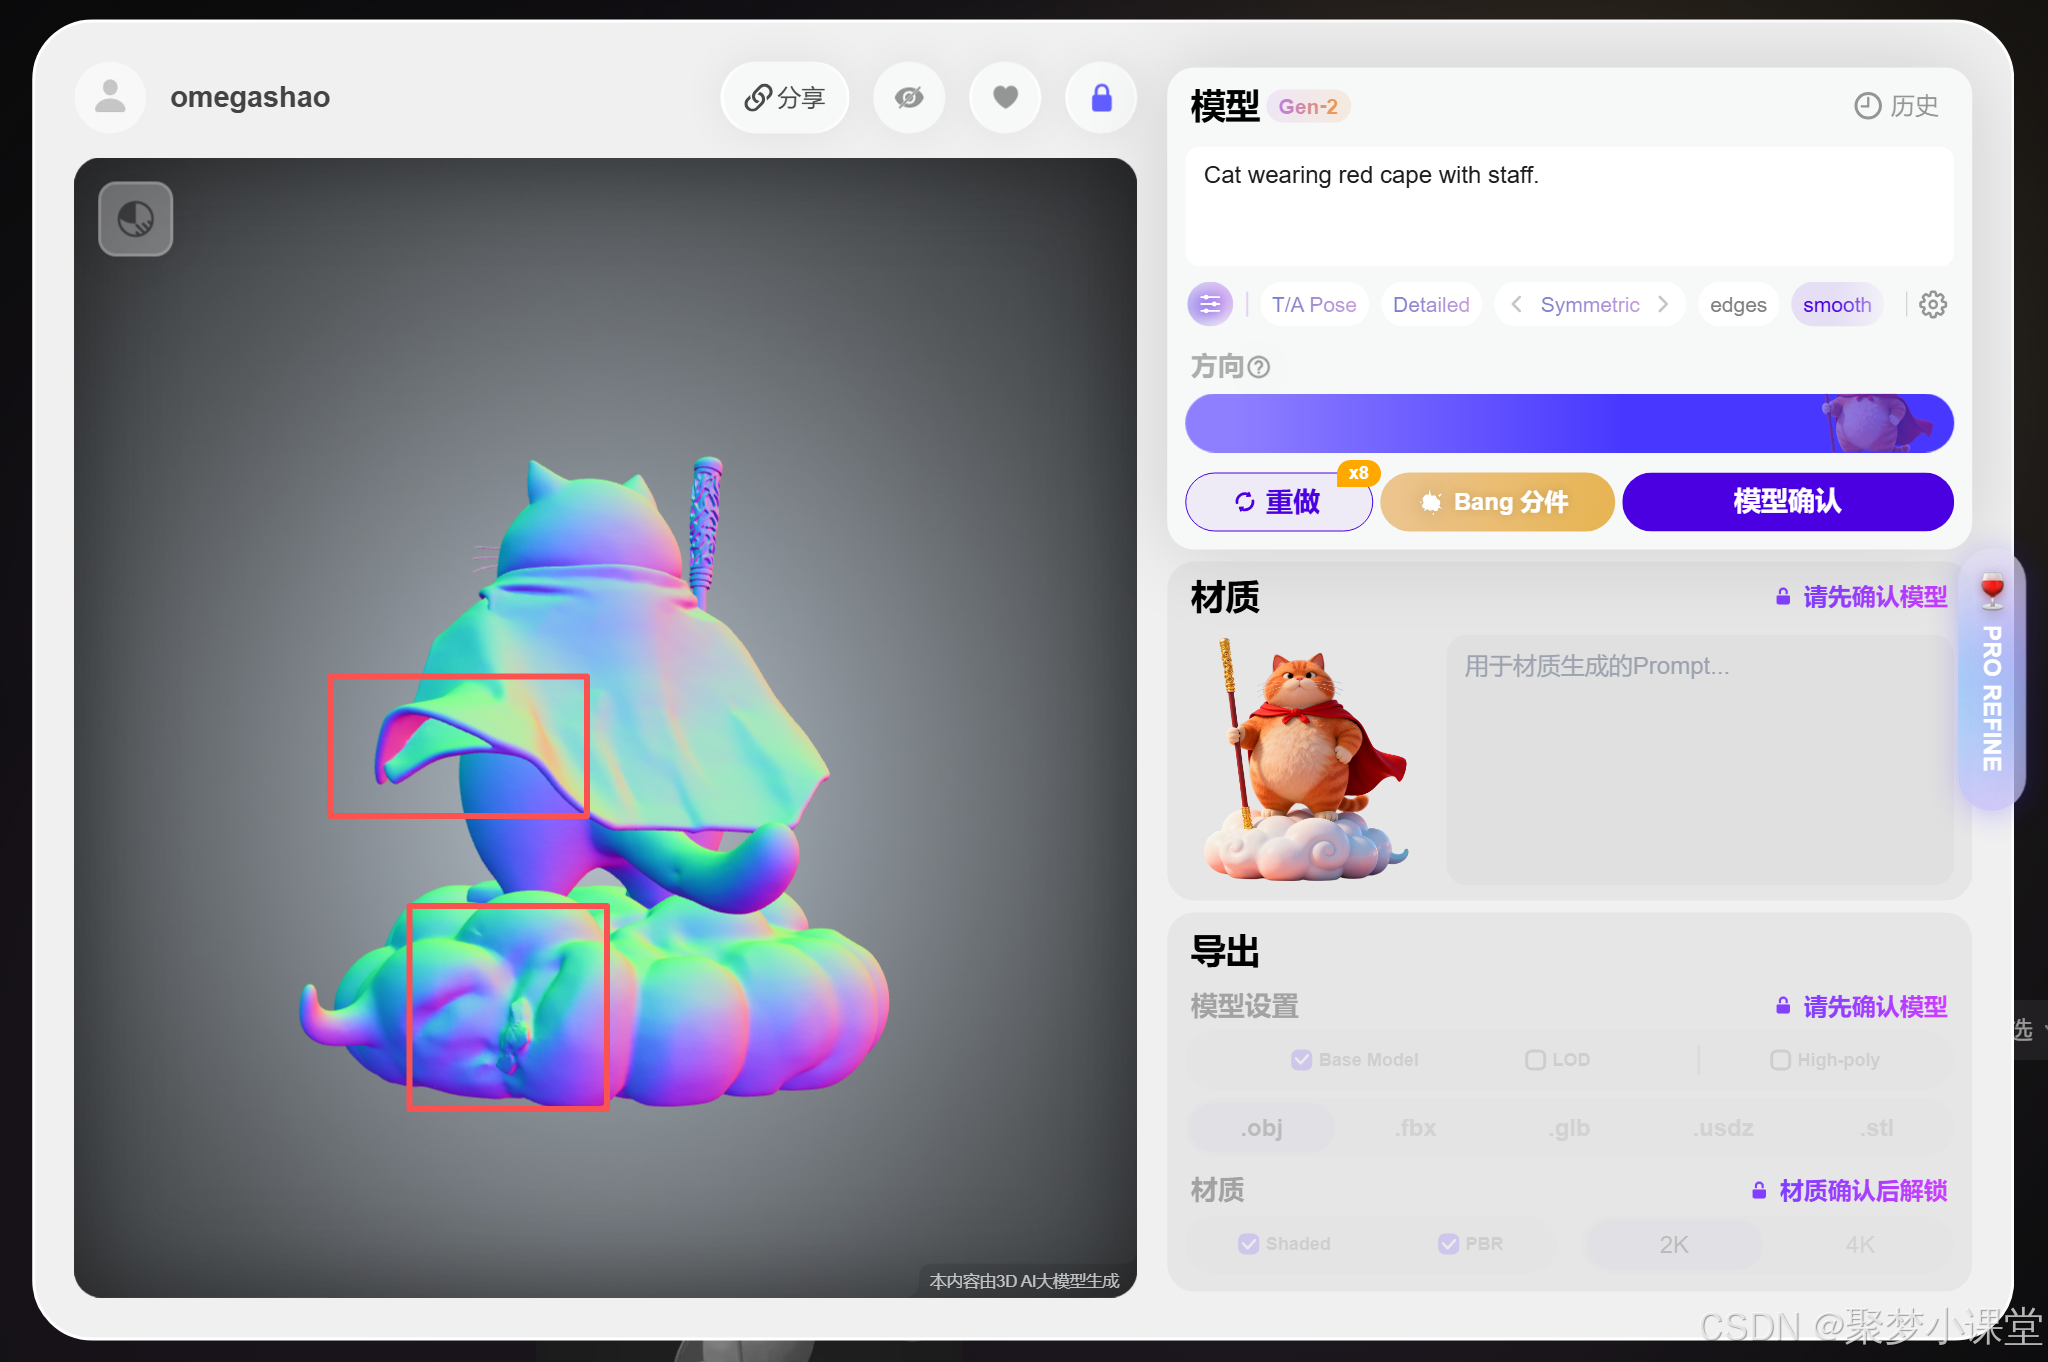2048x1362 pixels.
Task: Enable the LOD checkbox
Action: click(1535, 1060)
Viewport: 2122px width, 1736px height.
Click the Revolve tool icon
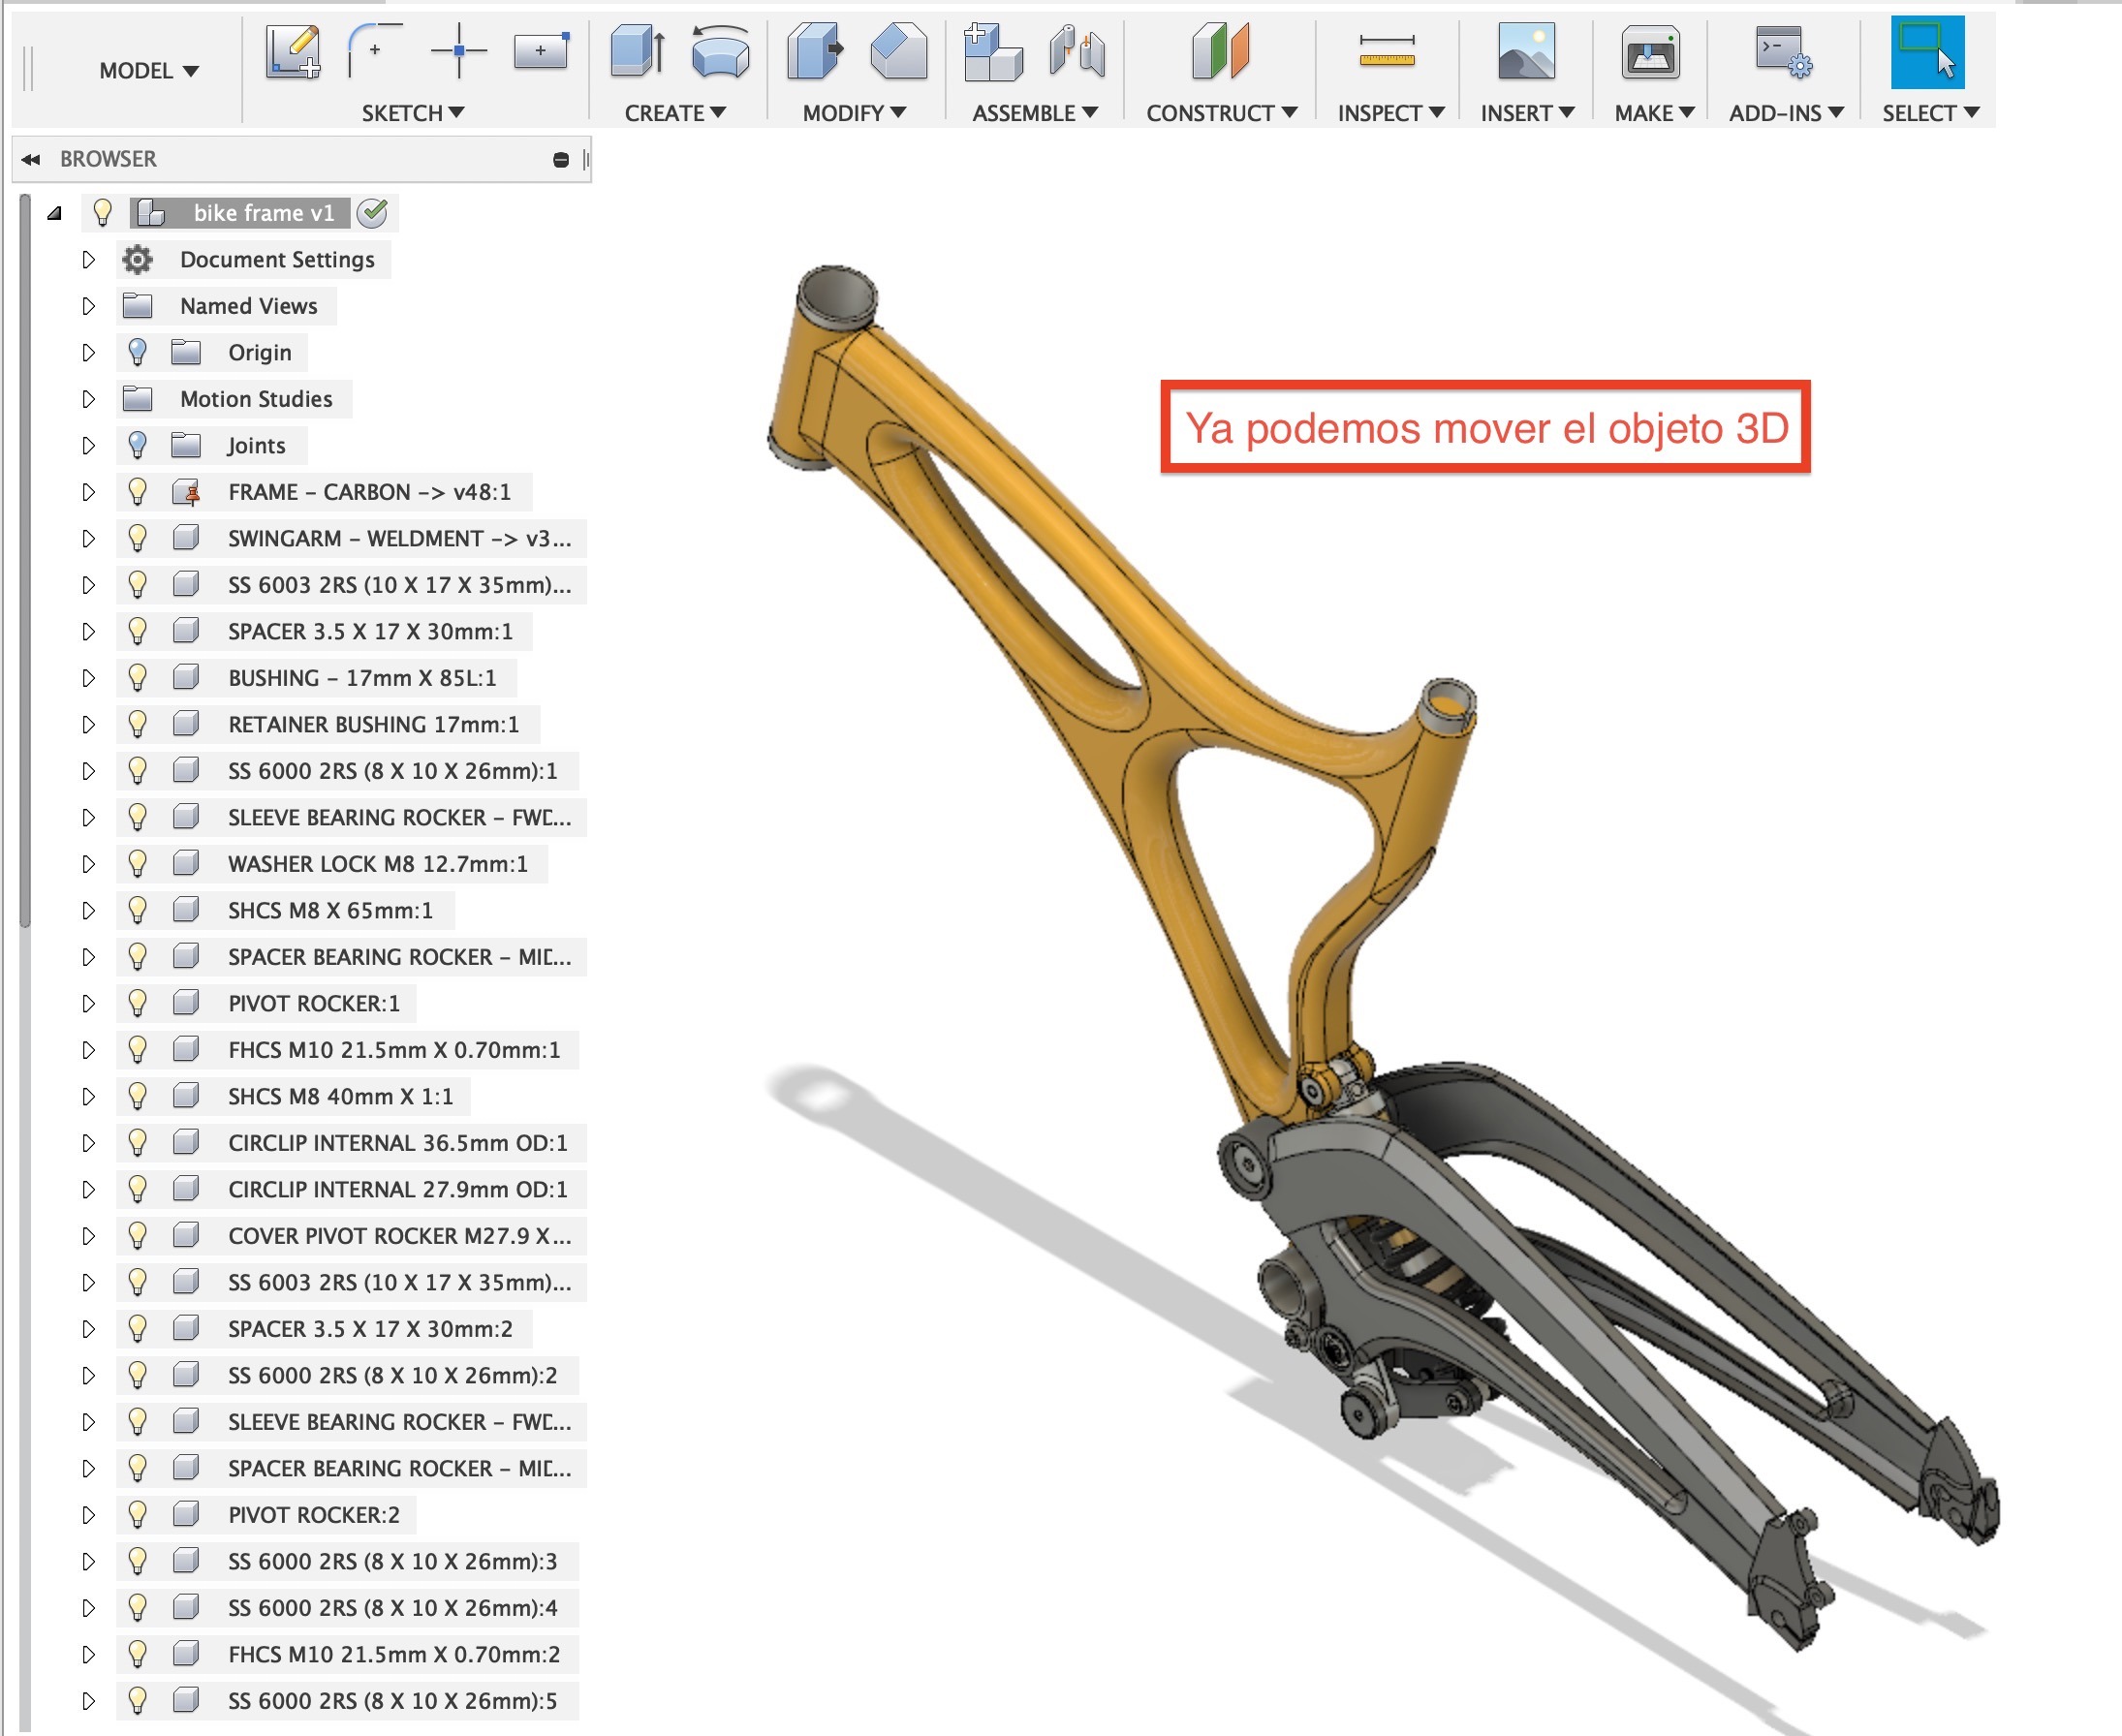click(x=720, y=52)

What you have to do
In the data above, find the line containing "Viewport: 2122px width, 1736px height."; from there, please write out each line through the end, exactly, with the pictures omitted.

Answer box
Viewport: 2122px width, 1736px height.
Click the Revolve tool icon
click(x=720, y=52)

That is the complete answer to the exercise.